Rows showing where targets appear
-- Start --

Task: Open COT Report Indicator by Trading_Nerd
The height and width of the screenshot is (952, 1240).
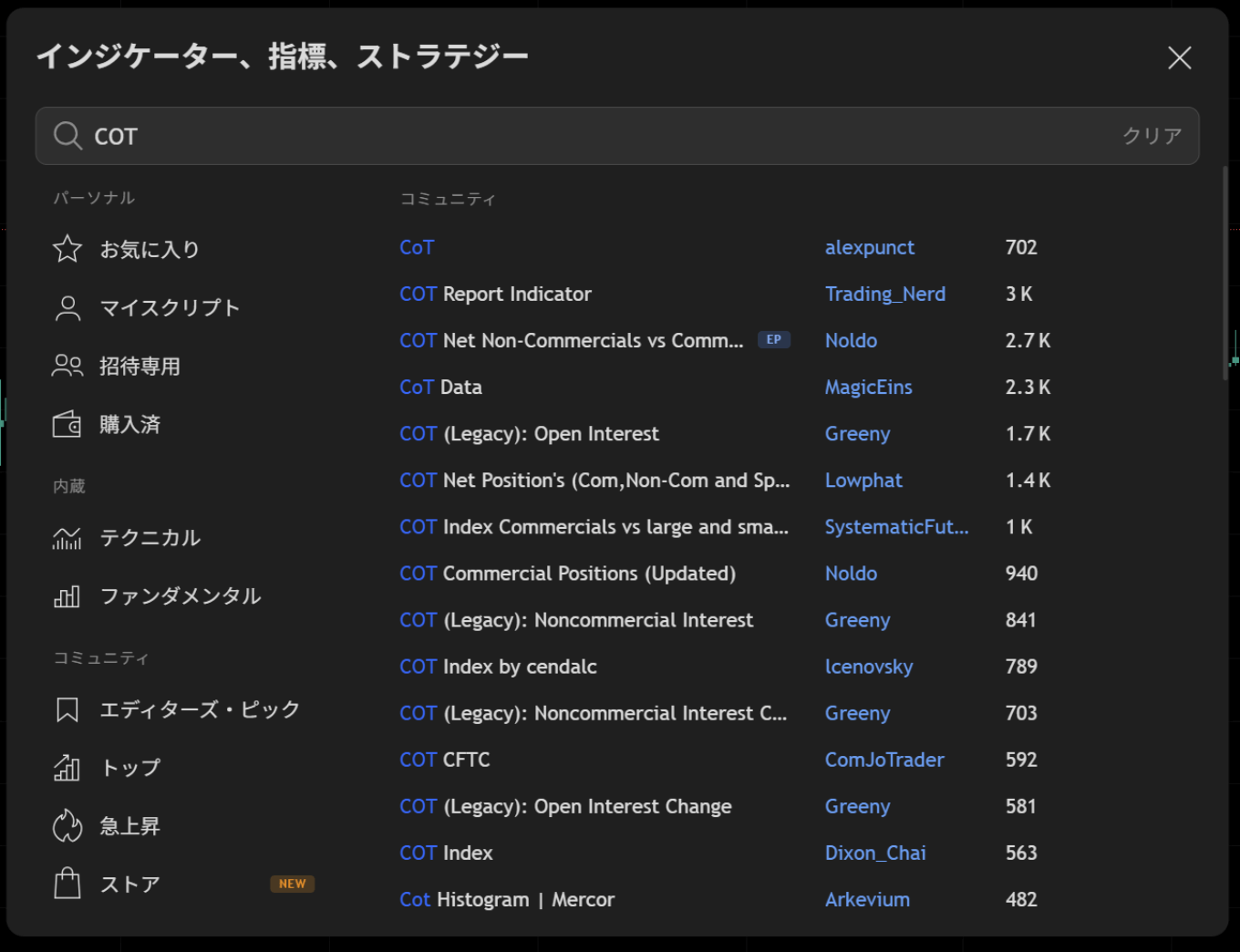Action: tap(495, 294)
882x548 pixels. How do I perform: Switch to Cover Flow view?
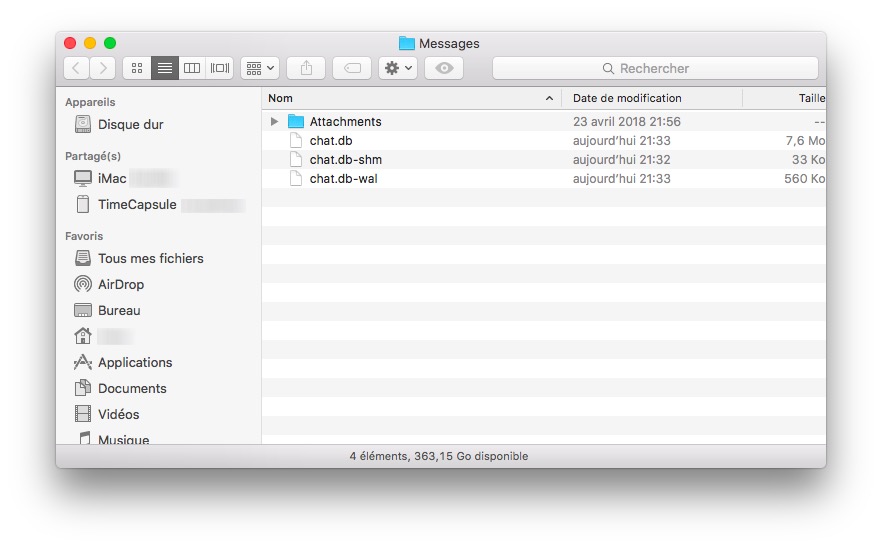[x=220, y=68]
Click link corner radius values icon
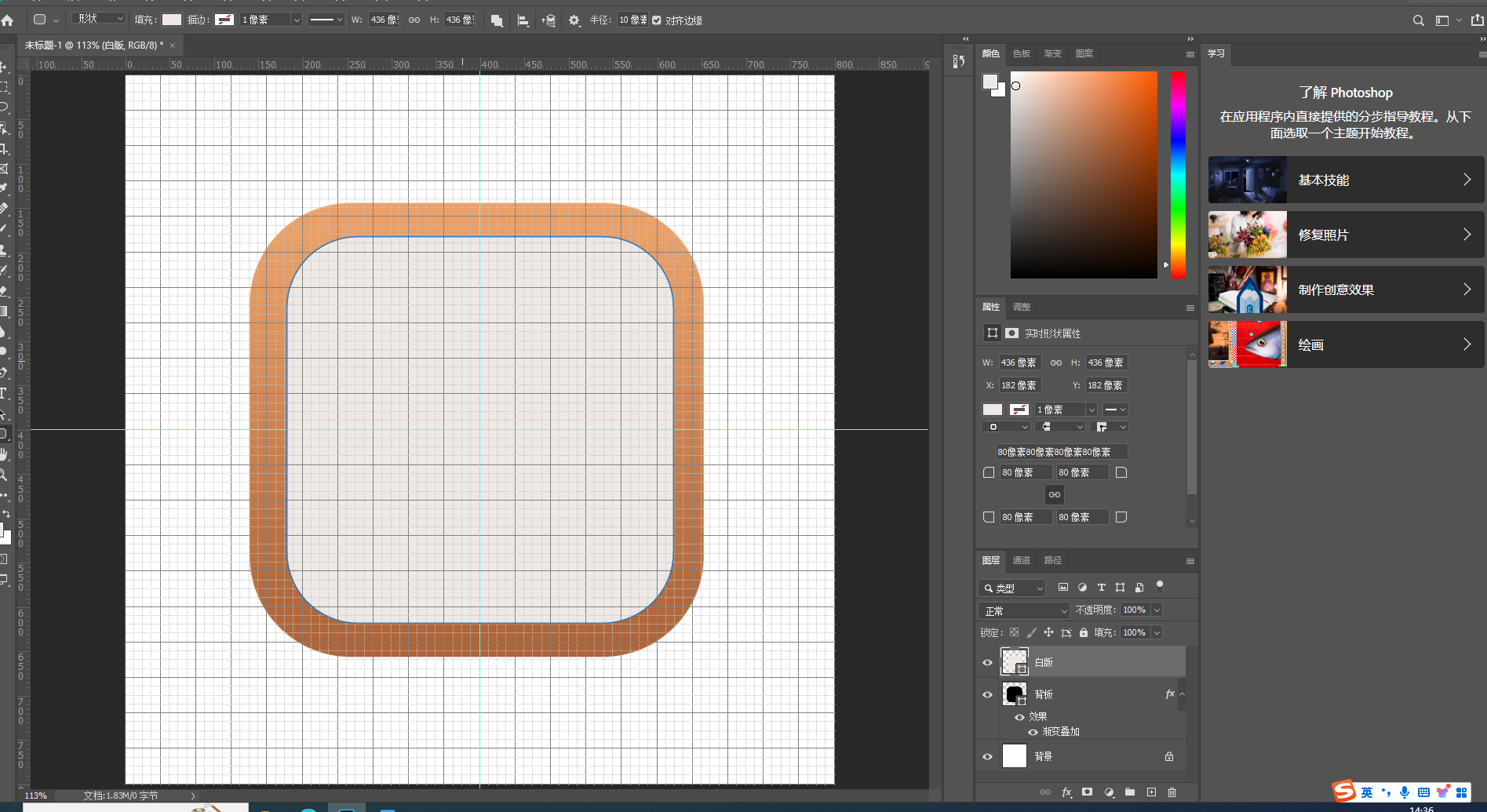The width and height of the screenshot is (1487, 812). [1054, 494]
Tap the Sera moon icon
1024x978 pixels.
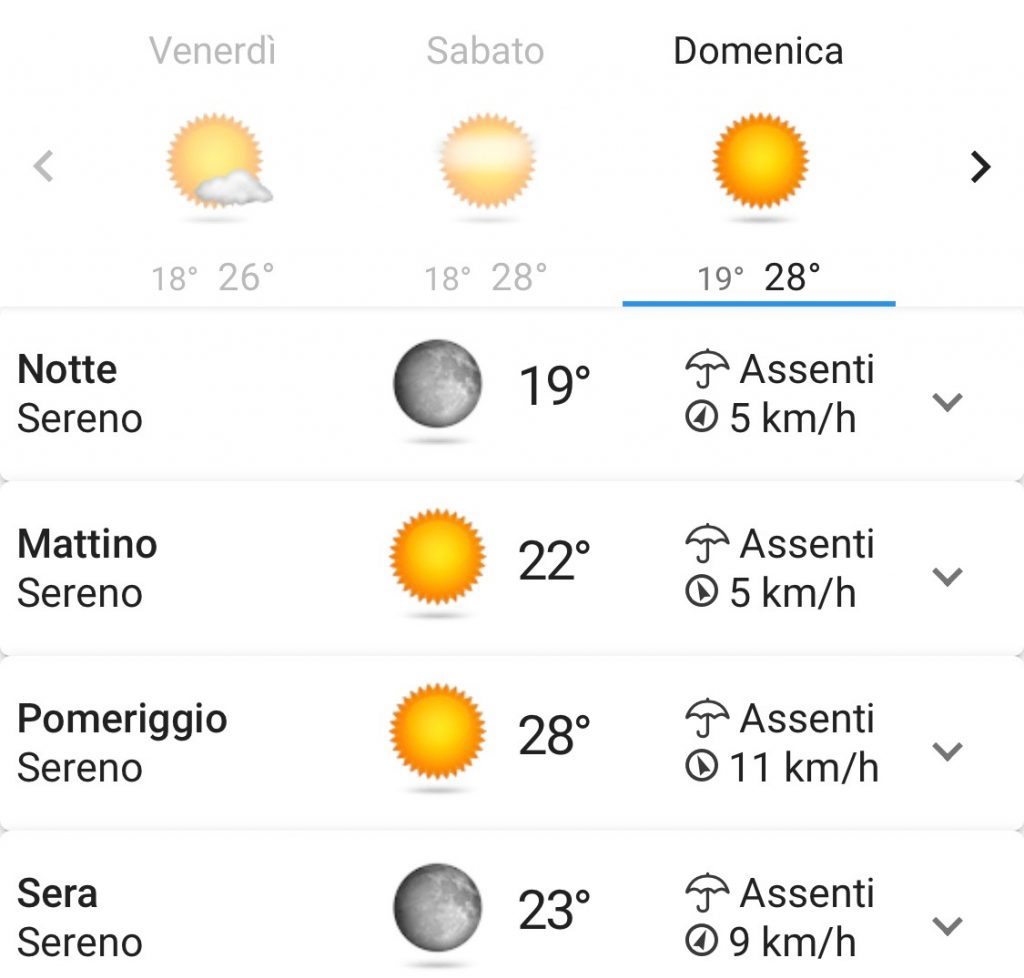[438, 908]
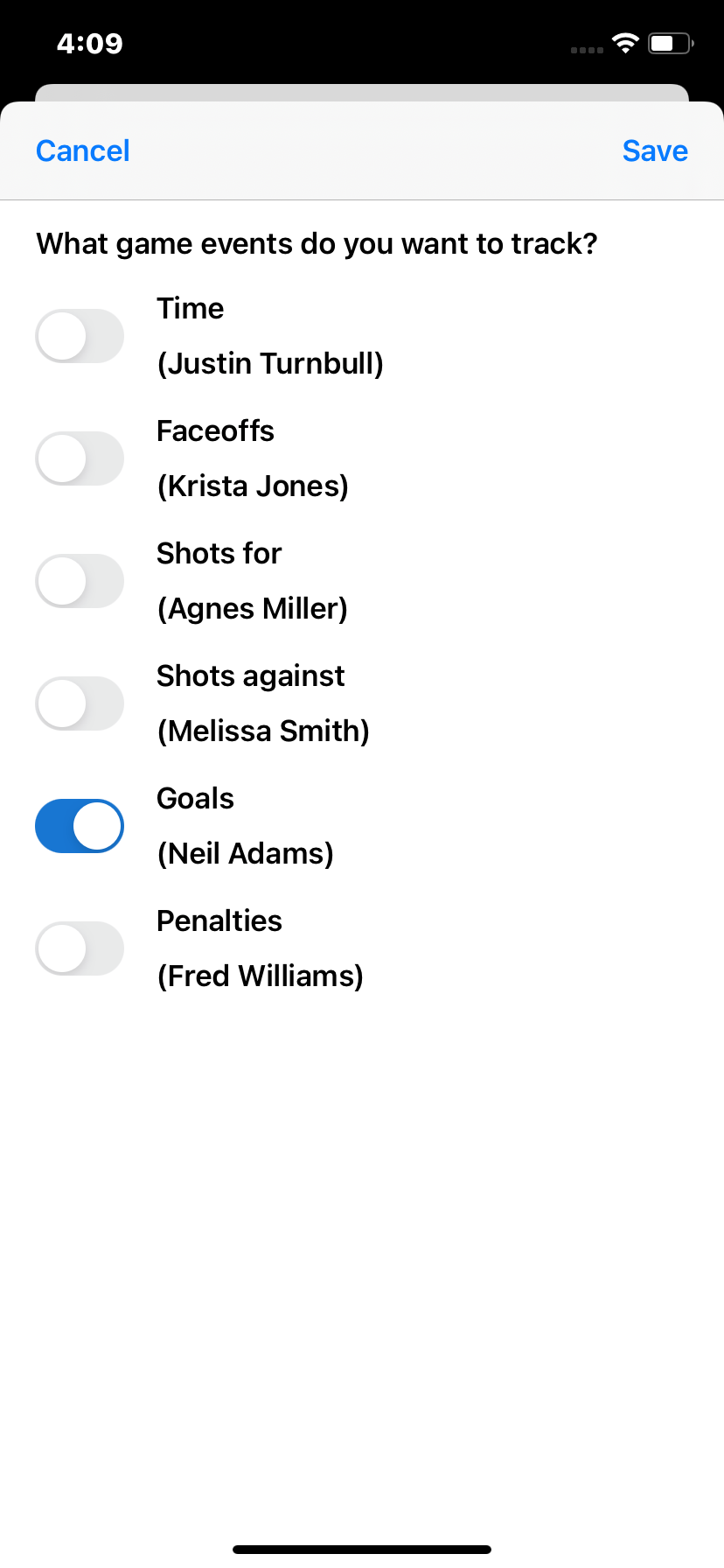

-- End --

▸ **Challenge**
Output the records from the line containing "Click link corner radius values icon" through the end of the records, inclusive, exactly as they appear, without the pictures.

▸ **The response**
Click link corner radius values icon
The width and height of the screenshot is (1487, 812). [1054, 494]
Tap the Sera moon icon
1024x978 pixels.
[438, 908]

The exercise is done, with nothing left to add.